Rapport sur l'apprentissage - IGF.pdf

05/09/2011

Cherchez l'erreur

Publicité parue dans la revue Philosophie du mois de Septembre pour un Master de Philosophie, à finalité professionnelle et orienté vers le journalisme. A priori plutôt alléchant. Et pourtant la publicité est scandaleuse. Cherchez l'erreur :

philomaster001.jpg

Non, l'erreur n'est pas de trouver Christophe Barbier parmi les intervenants (quoi que...). Elle figure en haut à droite de la publicité, comme un coup de tampon bureaucratique qui vous signifie que votre visa est périmé. Il s'agit de la mention "Licence de philosophie exigée". Ainsi, on ne peut faire de Master Professionnel que si l'on a suivi le chemin balisé des études universitaires de licence. La VAP est envoyé aux oubliettes et la VAE aux lieux d'aisance. En 2011 donc, il continue à se trouver des universitaires prétendument sérieux qui parviennent à affirmer incompétence et fermeture d'esprit tout en proposant de développer la notre, de compétence, et d'ouvrir les notres, d'esprits.

Je me souviens des soirées passées à l'Institut Catholique de Toulouse, à écouter des pères en robe penser à voix haute et en public. L'orgue accompagnait parfois ces soirées.

orgue institut catholique.jpg

L'orge de l'Institut Catholique de Toulouse

Ces soirées et conférences étaient ouvertes à tous, et la parole y jouissait d'une liberté sans entrave. Faut-il que les temps aient changé pour que l'on réserve à ceux qui ont universitairement appris à penser le soin de venir penser professionnellement. Et que l'on considère qu'il n'est d'autre lieu qu'un enseignement de licence pour développer les capacités qui permettront de suivre le Master. Les responsables d'un tel programme ont réussi le tour de force de démontrer en un seul acte, que les objectifs affichés ne peuvent à l'évidence pas être atteints. Triste aveu à vrai dire.

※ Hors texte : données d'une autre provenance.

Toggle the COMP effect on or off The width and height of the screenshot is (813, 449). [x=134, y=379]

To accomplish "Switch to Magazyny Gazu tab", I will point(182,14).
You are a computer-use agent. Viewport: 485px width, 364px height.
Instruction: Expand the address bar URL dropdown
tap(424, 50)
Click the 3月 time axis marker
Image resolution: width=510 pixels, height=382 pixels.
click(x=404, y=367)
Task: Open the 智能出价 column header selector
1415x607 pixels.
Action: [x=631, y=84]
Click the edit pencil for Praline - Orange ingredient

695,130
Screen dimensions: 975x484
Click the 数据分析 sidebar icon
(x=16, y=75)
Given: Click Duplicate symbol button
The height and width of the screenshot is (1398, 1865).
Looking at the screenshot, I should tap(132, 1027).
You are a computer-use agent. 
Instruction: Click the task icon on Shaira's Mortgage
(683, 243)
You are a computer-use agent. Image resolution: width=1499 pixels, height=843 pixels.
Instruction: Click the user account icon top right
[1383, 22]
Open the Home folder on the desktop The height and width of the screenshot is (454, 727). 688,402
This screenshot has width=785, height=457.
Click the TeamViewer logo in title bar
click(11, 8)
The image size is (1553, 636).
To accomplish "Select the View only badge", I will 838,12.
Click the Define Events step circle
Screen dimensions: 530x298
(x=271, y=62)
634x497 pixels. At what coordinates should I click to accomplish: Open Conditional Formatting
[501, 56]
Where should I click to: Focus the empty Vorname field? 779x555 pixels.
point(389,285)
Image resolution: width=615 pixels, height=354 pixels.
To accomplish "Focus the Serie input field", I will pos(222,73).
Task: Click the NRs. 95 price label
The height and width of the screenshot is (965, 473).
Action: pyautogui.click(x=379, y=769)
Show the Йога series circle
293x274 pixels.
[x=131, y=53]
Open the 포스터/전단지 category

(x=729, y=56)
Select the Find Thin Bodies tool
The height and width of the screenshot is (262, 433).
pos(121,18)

Sinon, bonne rentrée à tous les bambins qui vont subir leur première leçon de morale de la part d'adultes dont on se demande bien certains jours au nom de quoi ils la professent.

31/08/2011

Bonnêt d'âne

Bien qu'élevé alors que sévissaient les redoutables natalistes Michel Debré (qui réussit le prodige d'être à la fois le père de Jean-Louis et de Bernard mais aussi de la Constitution) et le moins connu mais pas moins enflammé Georges Suffert (qui collabora un temps avec un autre héraut de la cause bébé : Pierre Chaunu, leur rapprochement ne produisant toutefois qu'un seul ouvrage), je n'ai succombé que tardivement à la paternité. Et mes visites assidues aux jardins d'enfants, à contempler un rien béat les grands et petits, me laissaient penser que toute cette jeunesse rieuse promettait un bel avenir. Funeste erreur ! me voici fustigé par Voltaire lui-même, je veux parler de Frédéric Lefebvre, dans une déclaration qui fait office de révélation : si la France a plus de chômage que ses voisins, c'est parce qu'elle a une forte natalité. Mais c'est bien sur ! et je m'empresse de revêtir le bonnêt d'âne du mauvais élève.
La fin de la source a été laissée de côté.